EXERCISE DATA
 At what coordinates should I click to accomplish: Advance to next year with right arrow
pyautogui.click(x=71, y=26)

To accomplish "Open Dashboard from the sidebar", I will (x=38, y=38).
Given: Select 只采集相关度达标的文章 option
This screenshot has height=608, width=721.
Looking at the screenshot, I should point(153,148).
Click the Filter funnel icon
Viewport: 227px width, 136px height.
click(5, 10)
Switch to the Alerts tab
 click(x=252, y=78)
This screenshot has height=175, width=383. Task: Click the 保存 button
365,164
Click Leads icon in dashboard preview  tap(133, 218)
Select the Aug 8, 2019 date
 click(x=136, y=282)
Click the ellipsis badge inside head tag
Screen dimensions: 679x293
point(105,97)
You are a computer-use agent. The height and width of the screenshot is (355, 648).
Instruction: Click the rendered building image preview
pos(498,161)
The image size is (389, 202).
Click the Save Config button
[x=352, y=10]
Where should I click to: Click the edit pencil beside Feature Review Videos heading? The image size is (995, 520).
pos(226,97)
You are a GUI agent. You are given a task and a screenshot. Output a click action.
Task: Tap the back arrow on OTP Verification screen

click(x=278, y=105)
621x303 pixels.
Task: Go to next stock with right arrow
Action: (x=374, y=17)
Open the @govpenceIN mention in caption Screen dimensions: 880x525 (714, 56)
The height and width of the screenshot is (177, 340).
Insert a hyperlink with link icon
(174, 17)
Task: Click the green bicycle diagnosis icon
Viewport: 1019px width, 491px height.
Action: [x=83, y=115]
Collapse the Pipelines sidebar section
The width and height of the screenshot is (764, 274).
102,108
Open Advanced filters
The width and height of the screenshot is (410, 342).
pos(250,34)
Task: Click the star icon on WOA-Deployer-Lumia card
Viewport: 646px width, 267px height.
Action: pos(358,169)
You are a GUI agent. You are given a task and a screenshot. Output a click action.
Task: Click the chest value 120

TASK OBJECTIVE
Copy the lines of the listing exactly. Skip none.

ANSWER TO THIS TASK
 At what coordinates should I click to accomplish: Advance to next year with right arrow
pyautogui.click(x=71, y=26)

To accomplish "Open Dashboard from the sidebar", I will (x=38, y=38).
Given: Select 只采集相关度达标的文章 option
This screenshot has height=608, width=721.
Looking at the screenshot, I should point(153,148).
Click the Filter funnel icon
Viewport: 227px width, 136px height.
click(5, 10)
Switch to the Alerts tab
 click(x=252, y=78)
This screenshot has height=175, width=383. Task: Click the 保存 button
365,164
Click Leads icon in dashboard preview  tap(133, 218)
Select the Aug 8, 2019 date
 click(x=136, y=282)
Click the ellipsis badge inside head tag
Screen dimensions: 679x293
point(105,97)
You are a computer-use agent. The height and width of the screenshot is (355, 648).
Instruction: Click the rendered building image preview
pos(498,161)
The image size is (389, 202).
Click the Save Config button
[x=352, y=10]
Where should I click to: Click the edit pencil beside Feature Review Videos heading? The image size is (995, 520).
pos(226,97)
You are a GUI agent. You are given a task and a screenshot. Output a click action.
Task: Tap the back arrow on OTP Verification screen

click(x=278, y=105)
621x303 pixels.
Task: Go to next stock with right arrow
Action: (x=374, y=17)
Open the @govpenceIN mention in caption Screen dimensions: 880x525 (714, 56)
The height and width of the screenshot is (177, 340).
Insert a hyperlink with link icon
(174, 17)
Task: Click the green bicycle diagnosis icon
Viewport: 1019px width, 491px height.
Action: [x=83, y=115]
Collapse the Pipelines sidebar section
The width and height of the screenshot is (764, 274).
102,108
Open Advanced filters
The width and height of the screenshot is (410, 342).
pos(250,34)
Task: Click the star icon on WOA-Deployer-Lumia card
Viewport: 646px width, 267px height.
Action: pos(358,169)
You are a GUI agent. You are given a task and a screenshot. Output a click action.
Task: Click the chest value 120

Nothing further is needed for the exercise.